For those naysayers who think #MeToo is a passing fad with no effect on society, a CBS poll has news for you. Men, and particularly young men, have been moved to rethink how they behave toward women since #MeToo and Time’s Up came to town.
More than half (52%) of young men age 18-29 say that these movements have caused them to rethink their own behavior, and 36% of young men say they’re talking about the issue now more than ever.
Overall, 63% of Americans believe these movements have been instrumental in raising awareness about sexual harassment.
For women in philanthropy looking to influence gender equality movements, this CBS News poll provides important ideas for how to direct strategy in order to impact sexual harassment and gender-based violence.
The poll also suggests that #MeToo and Time’s Up are having a bigger influence on younger generations than on older ones. For both men and women ages 18-29, 40% feel their understanding of sexual misconduct is more clear, whereas for older age categories, only 26-29% feel that the movements have clarified their understanding of sexual misconduct.
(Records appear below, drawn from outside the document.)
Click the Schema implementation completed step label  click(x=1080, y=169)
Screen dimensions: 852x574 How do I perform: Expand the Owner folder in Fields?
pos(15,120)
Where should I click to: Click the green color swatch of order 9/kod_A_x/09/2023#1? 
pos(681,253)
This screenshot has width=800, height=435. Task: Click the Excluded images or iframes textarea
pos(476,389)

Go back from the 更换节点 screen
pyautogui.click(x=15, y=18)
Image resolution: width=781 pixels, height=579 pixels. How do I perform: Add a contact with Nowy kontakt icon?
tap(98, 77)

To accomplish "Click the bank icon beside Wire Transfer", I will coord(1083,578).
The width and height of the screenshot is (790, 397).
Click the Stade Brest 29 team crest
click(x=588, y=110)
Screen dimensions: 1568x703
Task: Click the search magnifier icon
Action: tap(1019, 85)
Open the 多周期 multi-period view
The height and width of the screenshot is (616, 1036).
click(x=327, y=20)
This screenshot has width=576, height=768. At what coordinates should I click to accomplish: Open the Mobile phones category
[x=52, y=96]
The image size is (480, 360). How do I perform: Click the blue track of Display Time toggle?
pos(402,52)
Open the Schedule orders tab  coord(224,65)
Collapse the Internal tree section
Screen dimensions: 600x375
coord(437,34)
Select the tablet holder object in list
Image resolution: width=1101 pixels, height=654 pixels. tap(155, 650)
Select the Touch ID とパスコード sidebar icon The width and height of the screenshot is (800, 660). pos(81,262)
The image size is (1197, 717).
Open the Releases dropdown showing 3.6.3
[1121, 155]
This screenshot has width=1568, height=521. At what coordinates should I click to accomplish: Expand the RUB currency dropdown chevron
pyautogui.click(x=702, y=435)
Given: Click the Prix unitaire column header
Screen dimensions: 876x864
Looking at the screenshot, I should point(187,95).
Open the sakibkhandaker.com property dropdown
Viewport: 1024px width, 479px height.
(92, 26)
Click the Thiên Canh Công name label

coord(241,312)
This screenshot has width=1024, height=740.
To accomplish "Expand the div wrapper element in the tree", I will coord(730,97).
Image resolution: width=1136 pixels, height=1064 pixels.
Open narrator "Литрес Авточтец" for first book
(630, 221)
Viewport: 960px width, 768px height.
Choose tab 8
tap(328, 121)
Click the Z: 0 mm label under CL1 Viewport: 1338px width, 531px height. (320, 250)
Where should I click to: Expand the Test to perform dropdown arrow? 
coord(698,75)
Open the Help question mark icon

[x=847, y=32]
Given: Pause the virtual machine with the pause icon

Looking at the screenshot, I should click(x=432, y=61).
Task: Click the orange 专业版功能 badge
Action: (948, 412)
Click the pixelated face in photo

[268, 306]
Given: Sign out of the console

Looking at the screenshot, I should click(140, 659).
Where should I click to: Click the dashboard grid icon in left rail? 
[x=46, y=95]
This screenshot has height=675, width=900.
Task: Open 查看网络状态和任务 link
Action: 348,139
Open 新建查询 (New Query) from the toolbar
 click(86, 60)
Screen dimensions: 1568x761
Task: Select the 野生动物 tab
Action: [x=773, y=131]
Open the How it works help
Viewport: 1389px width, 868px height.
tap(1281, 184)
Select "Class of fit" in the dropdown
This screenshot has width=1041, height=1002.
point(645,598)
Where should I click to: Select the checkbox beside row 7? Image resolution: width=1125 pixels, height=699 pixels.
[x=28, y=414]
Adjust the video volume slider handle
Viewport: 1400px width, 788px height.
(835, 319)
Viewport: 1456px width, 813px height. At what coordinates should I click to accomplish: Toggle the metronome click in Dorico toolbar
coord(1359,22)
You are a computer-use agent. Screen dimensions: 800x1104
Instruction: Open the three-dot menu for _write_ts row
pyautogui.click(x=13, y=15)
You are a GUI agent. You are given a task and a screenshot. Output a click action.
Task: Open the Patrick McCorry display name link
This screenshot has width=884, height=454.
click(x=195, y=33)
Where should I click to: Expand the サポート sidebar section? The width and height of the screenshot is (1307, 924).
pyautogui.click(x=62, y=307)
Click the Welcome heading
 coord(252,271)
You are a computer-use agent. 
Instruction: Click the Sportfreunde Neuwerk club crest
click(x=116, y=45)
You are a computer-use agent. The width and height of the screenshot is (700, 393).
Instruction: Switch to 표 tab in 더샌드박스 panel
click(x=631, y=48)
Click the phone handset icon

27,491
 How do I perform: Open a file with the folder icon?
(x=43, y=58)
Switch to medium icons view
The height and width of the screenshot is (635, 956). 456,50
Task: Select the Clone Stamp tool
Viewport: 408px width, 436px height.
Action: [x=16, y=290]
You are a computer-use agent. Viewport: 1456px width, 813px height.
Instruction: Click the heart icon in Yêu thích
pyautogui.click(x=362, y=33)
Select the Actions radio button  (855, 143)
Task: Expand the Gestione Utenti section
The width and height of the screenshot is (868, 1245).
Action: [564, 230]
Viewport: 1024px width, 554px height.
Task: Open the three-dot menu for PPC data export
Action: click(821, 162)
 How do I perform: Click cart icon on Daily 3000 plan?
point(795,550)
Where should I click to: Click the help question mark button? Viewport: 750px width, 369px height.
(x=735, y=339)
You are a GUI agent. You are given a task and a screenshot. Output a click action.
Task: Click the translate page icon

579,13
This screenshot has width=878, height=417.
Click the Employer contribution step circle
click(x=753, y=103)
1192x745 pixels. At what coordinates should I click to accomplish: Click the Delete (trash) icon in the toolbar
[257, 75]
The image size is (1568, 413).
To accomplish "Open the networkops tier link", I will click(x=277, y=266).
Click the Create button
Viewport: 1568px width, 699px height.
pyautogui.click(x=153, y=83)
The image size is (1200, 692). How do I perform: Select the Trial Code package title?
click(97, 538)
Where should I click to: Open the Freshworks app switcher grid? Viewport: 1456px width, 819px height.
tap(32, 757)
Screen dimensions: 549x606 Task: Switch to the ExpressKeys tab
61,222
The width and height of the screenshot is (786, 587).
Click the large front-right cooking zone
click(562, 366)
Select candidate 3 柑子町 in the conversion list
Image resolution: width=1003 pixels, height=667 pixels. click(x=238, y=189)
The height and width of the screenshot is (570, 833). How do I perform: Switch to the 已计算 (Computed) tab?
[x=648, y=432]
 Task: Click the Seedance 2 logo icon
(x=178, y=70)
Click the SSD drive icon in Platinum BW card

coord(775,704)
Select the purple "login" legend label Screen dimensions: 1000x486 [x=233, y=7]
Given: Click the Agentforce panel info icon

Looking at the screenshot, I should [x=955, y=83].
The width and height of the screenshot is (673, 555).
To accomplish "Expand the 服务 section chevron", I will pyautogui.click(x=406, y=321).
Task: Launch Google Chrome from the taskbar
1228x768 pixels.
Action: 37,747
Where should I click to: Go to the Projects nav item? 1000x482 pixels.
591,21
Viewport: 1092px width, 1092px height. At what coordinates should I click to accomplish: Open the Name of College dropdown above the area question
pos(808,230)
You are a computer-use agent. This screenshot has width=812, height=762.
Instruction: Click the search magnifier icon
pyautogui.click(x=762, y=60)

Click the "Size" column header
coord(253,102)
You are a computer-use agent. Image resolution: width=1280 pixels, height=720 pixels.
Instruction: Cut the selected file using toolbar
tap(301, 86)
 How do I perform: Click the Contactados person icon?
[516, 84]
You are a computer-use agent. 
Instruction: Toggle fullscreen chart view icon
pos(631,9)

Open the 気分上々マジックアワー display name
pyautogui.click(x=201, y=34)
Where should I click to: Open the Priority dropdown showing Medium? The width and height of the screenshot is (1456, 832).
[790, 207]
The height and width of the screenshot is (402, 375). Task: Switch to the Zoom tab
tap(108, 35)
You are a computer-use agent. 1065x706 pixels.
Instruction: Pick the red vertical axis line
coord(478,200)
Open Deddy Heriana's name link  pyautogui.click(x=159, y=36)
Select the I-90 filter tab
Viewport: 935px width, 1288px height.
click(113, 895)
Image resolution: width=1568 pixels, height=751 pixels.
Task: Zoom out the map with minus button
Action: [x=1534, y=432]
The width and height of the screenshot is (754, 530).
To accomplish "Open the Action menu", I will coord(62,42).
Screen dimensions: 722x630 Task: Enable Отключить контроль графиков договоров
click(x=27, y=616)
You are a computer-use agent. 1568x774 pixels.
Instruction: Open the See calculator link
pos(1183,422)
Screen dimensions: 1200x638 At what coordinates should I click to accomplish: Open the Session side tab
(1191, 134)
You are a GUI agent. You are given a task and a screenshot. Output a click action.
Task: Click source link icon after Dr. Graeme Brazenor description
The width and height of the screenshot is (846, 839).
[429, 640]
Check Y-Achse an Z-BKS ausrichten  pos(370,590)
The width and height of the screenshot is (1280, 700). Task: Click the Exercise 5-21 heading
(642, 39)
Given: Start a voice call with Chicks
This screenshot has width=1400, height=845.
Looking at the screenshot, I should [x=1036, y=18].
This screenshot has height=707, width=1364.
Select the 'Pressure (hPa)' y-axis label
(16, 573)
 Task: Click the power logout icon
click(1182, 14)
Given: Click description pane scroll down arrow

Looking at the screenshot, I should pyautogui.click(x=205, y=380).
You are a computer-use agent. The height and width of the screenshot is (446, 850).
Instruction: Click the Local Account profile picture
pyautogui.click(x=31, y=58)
The impact for women of #MeToo and Time’s Up has also been significant, according to the poll, with 29% of working women saying they are more likely now to report sexual harassment than they were before the movements. Women also believe, moreso than men, that more leadership from women would help reduce sexual harassment in the workplace.
The generational issues also show up in this poll for women, with a higher percentage of younger women, 52%, seeing sexual harassment as a serious problem, compared to only 32% of women over 30.
This research helps validate the impact of social movements to end sexual harassment, and suggests that a key demographic — younger Americans ages 18-29 have the most to gain from the campaigns so far. The research also suggests that there may be key opportunities for advancing these movements by doing outreach to older generations in order to help them understand the movements better.